AbstractsComputer Science

Unsupervised video segmentation and its application to activity recognition

by Hsien Ting Cheng




Institution: University of Illinois – Urbana-Champaign
Department: 1200
Degree: PhD
Year: 2015
Keywords: segmentation
Record ID: 2057929
Full text PDF: http://hdl.handle.net/2142/72891


Abstract

We addressed the fundamental problem of computer vision: segmentation and recognition, in the space-time domain. With the knowledge that generic image segmentation introduces unstable regions due to illumination, com- pression, etc., we utilized temporal information to achieve consistent 3D video segmentation. By exploiting non-local structure in both spatial and temporal space, the instabilities of the segmented regions were alleviated. A segmentation tree was built within every frame, and the label consistency was enforced within each subtree (i.e. spatial clique). By roughly tracking 2D regions across each frame, temporal clique was built in which label consis- tency was enforced as well. The high-order (more than binary) Conditional Random Field (CRF) is designed and solved efficiently. Experimental results demonstrate high-quality segmentation quantitatively and qualitatively. Taking segmented 3D regions, called tubes, as input, we developed an activity recognition framework not only to determine which activity existed in a video but also to locate where it happens.

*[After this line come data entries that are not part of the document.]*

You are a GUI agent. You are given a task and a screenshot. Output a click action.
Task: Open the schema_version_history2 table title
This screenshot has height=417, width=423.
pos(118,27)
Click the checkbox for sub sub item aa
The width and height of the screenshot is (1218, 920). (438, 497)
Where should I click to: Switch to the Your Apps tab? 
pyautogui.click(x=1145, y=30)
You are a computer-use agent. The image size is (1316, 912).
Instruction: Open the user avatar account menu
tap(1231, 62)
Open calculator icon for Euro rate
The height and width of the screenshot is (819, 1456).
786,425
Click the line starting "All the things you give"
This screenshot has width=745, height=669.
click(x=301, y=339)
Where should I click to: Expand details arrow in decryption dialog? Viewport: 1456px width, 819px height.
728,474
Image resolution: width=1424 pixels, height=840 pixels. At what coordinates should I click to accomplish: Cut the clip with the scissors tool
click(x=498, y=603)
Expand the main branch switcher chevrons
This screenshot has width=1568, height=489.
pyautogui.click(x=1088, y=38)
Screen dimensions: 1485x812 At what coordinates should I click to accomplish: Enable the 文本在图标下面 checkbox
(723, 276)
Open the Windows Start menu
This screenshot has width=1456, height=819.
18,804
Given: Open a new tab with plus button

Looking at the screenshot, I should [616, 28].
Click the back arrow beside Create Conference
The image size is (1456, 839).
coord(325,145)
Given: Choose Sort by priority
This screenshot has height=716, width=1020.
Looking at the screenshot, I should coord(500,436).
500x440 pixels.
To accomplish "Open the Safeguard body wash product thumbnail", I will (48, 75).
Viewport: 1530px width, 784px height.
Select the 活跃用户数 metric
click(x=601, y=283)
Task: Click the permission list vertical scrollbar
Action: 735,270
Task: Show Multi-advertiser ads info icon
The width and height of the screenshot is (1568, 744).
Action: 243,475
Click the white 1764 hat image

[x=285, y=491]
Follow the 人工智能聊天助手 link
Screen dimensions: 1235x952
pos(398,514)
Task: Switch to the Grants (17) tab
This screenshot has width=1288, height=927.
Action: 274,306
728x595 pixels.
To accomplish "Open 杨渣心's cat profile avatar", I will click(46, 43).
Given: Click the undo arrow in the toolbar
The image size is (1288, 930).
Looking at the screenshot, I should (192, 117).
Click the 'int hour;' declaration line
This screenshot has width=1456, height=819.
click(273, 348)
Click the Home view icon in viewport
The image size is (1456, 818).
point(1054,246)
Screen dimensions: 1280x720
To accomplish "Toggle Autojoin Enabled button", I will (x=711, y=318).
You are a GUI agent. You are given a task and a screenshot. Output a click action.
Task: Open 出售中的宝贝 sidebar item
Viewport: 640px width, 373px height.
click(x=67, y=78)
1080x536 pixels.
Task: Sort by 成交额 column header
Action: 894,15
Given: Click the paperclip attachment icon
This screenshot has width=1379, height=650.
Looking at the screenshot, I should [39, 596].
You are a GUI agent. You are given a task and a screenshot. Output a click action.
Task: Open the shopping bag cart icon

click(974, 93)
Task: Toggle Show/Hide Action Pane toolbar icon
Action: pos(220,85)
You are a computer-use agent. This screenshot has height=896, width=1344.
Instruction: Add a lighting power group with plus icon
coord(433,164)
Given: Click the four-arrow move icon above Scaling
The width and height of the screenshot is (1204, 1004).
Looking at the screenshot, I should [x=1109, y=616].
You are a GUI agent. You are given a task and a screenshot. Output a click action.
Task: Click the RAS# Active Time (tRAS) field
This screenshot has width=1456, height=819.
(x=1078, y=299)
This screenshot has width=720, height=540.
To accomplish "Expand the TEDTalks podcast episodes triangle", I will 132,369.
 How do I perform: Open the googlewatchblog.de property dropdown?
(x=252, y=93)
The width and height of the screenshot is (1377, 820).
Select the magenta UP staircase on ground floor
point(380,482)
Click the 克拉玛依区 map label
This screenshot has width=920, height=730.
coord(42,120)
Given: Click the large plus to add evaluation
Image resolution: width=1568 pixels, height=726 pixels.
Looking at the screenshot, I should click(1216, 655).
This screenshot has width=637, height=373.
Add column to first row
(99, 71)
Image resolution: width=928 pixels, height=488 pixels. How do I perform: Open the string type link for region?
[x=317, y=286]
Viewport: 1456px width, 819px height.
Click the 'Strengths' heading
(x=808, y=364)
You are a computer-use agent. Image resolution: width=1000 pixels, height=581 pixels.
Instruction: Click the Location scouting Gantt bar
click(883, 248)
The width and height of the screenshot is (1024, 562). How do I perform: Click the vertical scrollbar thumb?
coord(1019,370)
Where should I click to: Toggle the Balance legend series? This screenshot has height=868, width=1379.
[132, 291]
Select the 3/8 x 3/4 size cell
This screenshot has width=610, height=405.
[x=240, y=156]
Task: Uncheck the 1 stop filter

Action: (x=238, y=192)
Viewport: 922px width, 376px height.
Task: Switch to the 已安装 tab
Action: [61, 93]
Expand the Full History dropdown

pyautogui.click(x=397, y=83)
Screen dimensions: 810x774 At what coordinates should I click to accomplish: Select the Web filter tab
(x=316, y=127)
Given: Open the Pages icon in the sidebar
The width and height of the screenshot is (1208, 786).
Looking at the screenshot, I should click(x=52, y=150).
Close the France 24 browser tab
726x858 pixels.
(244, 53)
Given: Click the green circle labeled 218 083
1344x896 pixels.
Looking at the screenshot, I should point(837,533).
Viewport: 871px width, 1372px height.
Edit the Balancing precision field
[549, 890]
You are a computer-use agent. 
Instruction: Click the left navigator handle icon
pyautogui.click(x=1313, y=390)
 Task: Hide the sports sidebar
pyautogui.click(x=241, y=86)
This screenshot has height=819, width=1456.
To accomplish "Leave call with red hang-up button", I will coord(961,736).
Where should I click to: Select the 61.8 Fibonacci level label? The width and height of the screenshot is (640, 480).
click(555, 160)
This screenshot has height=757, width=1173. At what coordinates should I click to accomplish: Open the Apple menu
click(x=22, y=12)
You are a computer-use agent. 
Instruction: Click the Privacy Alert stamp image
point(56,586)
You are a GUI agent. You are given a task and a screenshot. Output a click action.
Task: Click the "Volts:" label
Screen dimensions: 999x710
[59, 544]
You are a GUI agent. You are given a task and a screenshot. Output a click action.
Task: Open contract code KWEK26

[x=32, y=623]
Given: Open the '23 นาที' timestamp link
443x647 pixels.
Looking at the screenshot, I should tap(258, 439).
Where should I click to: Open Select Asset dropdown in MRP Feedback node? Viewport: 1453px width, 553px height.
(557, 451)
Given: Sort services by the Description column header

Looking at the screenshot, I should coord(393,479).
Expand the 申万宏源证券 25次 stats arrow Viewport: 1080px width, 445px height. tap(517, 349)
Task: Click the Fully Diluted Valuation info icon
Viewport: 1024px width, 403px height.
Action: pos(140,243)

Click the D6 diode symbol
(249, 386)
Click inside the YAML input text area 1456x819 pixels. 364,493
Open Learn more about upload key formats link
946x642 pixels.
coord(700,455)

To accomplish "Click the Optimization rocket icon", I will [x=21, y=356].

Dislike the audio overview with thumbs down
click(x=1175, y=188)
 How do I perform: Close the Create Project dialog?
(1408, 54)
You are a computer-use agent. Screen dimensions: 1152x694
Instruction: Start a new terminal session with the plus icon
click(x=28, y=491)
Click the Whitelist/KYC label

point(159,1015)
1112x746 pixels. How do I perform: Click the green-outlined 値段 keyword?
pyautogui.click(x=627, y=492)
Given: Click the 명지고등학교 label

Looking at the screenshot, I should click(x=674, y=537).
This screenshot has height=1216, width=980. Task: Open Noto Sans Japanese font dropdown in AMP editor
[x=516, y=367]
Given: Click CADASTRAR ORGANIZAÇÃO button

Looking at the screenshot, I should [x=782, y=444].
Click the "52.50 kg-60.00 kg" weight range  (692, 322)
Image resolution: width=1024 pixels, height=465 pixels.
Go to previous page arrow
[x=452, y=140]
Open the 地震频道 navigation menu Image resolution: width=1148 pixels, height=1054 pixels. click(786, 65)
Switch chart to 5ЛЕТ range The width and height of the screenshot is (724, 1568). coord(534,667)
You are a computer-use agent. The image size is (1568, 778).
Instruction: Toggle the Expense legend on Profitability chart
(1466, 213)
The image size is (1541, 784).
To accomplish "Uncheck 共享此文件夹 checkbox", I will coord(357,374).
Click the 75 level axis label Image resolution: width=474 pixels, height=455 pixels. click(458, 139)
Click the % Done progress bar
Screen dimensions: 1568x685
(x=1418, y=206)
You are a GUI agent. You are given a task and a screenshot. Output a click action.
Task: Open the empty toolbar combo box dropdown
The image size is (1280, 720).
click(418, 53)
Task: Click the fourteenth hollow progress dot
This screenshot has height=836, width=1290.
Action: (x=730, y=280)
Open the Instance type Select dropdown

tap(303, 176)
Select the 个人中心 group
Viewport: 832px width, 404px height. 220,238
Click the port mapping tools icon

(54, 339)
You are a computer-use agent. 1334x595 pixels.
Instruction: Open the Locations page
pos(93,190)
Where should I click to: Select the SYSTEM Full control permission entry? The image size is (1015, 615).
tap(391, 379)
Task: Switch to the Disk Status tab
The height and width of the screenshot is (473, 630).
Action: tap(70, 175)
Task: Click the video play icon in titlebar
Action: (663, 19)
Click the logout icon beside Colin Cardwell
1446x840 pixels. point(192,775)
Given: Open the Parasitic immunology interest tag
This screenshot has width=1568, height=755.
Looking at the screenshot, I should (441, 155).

A robust tube feature was extracted with photometric and shape dynamics information. Activity was described as a Parts Activity Model (PAM) with a root template and four- part template under the root. Given the nature of the activity recognition problem that only some parts on the video were used to determine the activity label, we used Multiple Instance Learning (MIL) to formulate the problem. Latent variables included a tube index and the parts location under the root template. Experiments were conducted on three well-known datasets and a state-of-the-art result was achieved.